Saturday, August 25, 2012

MITT ROMNEY, PLAGIARIST

From Mike Allen yesterday (hat tip: John Aravosis):
ARTICLE OF THE DAY -- JON WARD in Huffington magazine (available today on iPad; article posts Monday), "The One-Termer? Thinking Bold Thoughts With Team Romney": "Matt Rhoades is guarded and intense ... [W]hen I met him in mid-July, in a bohemian coffee shop in Boston's North End, the 37-year-old manager of Mitt Romney's campaign was hesitant to speculate about what the Republican candidate would do as president, and how. ... But when I asked Rhoades ... what Romney might do with the budget and entitlement reform plans Ryan had already outlined, Rhoades' eyes lit up. He gave me a name: James Polk. ... Rhoades and the rest of the members of Romney's inner circle think a Romney presidency could look much like the White House tenure of the 11th U.S. president.
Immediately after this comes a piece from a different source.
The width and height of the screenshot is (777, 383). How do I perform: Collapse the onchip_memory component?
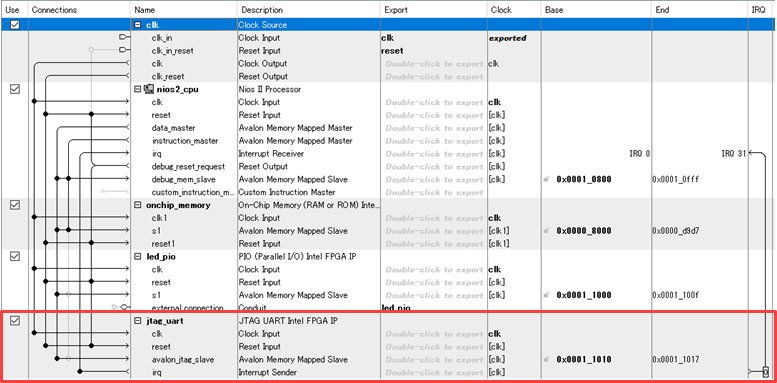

"Polk, who served from 1845 to 1849, presided over the expansion of the U.S. into a coast-to-coast nation, annexing Texas and winning the Mexican-American war for territories that also included New Mexico and California. He reduced trade barriers and strengthened the Treasury system. And he was a one-term president. Polk is an allegory for Rhoades: He did great things, and then exited the scene, and few remember him. That, Rhoades suggested, could be Romney's legacy as well. ... Multiple senior Romney advisers assured me that they had had conversations with the candidate in which he conveyed a depth of conviction about the need to try to enact something like Ryan's controversial budget and entitlement reforms. Romney, they said, was willing to count the cost politically in order to achieve it."
Oh, please, Mitt -- get some original material, won't you?

Rowland Evans and Robert Novak, syndicated column, August 2, 1978:
Romald Reagan has toyed with a dramatic response to the political hazard of his age: a pledge to serve only one term if elected president....
Houston Chronicle, February 3, 1995:
Senate Majority Leader Bob Dole says that in formally declaring his candidacy for the Republican presidential nomination, he may announce he will seek only one term.

"I haven't ruled that out," Dole told interviewer David Frost in a report to be broadcast on public television Friday night.The move would give the 1996 race an unconventional and possibly controversial twist. Not since the 19th century has a candidate forsworn interest in a second term before being elected to his first, a presidential scholar said. James K. Polk (1845-49) and Rutherford B. Hayes (1877-81) promised to serve only one term and did....
John Heilemann and Mark Halperin, Game Change:
The idea was as simple as it was radical: a one-term pledge. McCain would promise that if he won the White House, he would spend four years in residence and then step down. The pledge would embody the theme that Reagan cared only about solving the country's problems and not about indulging his ambition. It would say that he was going to tackle the hardest issues -- Iraq, immigration, ethics, entitlements, runaway spending -- with no regard for reelection.

...The announcement speech wasd written. The press release was drafted. All systems were go....
Mitt? We've been there. We've done that. Try again.

(And yes, Barack Obama has said on a couple of occasions that one term could have been enough for him. Nobody believed he wouldn't run again. Nobody should believe it about Mitt, either.)